1.14 Experts have assessed that by far the most likely scenario UK might face is:

  • A single pet with rabies entering or re-entering the country from abroad without meeting all legal border controls, which is subsequently diagnosed as having rabies; and as being the initial source of the infection
  • In virtually all cases of rabies brought into Europe in the last decade by illegal pet movements, the initial pet that had brought in rabies was identified.

Risk of Disease Spread

1.15 The Urban Cycle : In countries where rabies is enzootic, the urban cycle, in which dogs are the main reservoir for rabies infection, is a particular danger to human health because of the close contact between dogs and humans. 99% of human deaths from rabies are associated with dog bites. This cycle is maintained when the proportion of unvaccinated and stray dogs is high. Urban rabies is the predominant cycle in Africa, Asia, Central and South America.

1.16 The UK does not have the high levels of stray animals required to perpetuate this cycle but the low levels of dogs vaccinated against the disease would have to be quickly addressed in the event of an outbreak that could not be contained.

1.17 Feral cats are defined as ‘groups of three or more cats which the owner on whose property they occur would be unable to confine if required to do so under the Rabies (Control) Order 1974. Thus, they can be considered wildlife for the purpose of rabies control.

1.18 The Sylvatic Cycle : The sylvatic (or wildlife) cycle is still present in various areas of Europe and North America where rabies is endemic in one or more wildlife species, normally foxes. Scotland’s large fox population and large number of urban foxes could therefore be significant in an outbreak. The loss of innate fear of humans which has been recorded in rabid foxes represents particular problems, especially in urban areas where encounters with humans are more likely.

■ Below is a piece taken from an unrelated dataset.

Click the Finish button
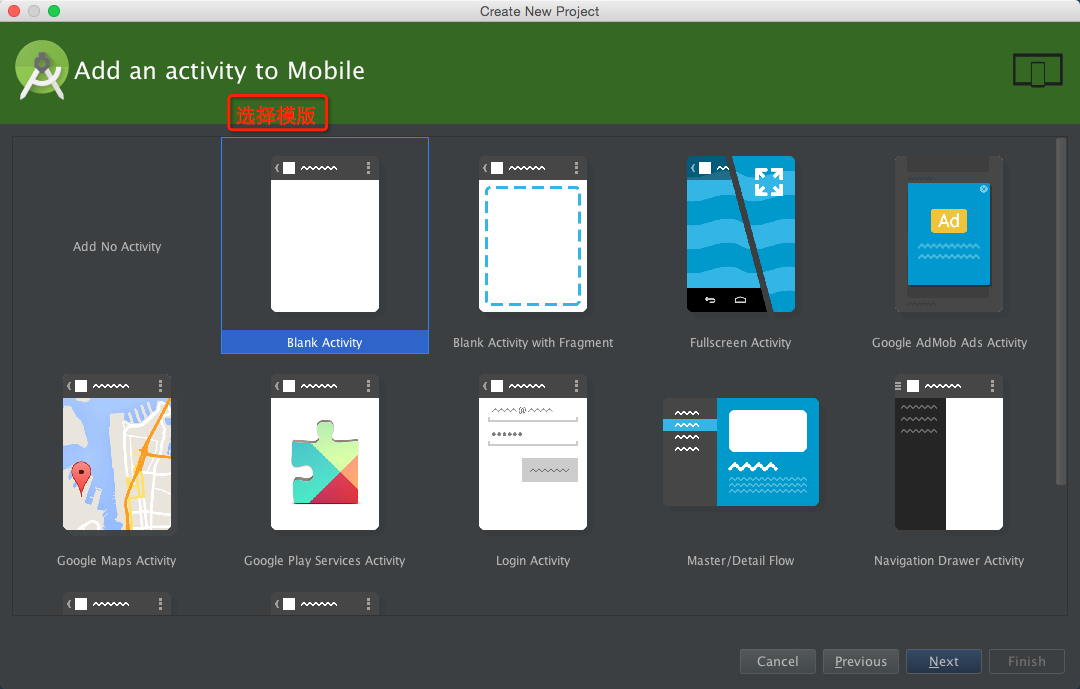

Foxes may enter settlements, approach people and generally behave as if tame. How long such clinical signs last is not known. In this state, such animals are extremely dangerous, as their saliva contains the virus and they remain very unpredictable.

1.19 Badgers have not been a significant host in epidemics in Europe, however, the density of the UK badger population is much greater than in other countries.

1.20 Wildlife rabies has the potential to remain undetected, allowing it to establish itself more widely before it is noticed. Human contact with wild animals, though rarer, still occurs and there is also the possibility of ‘spill over’ infections into the domestic dog or cat populations, once again putting human health at risk.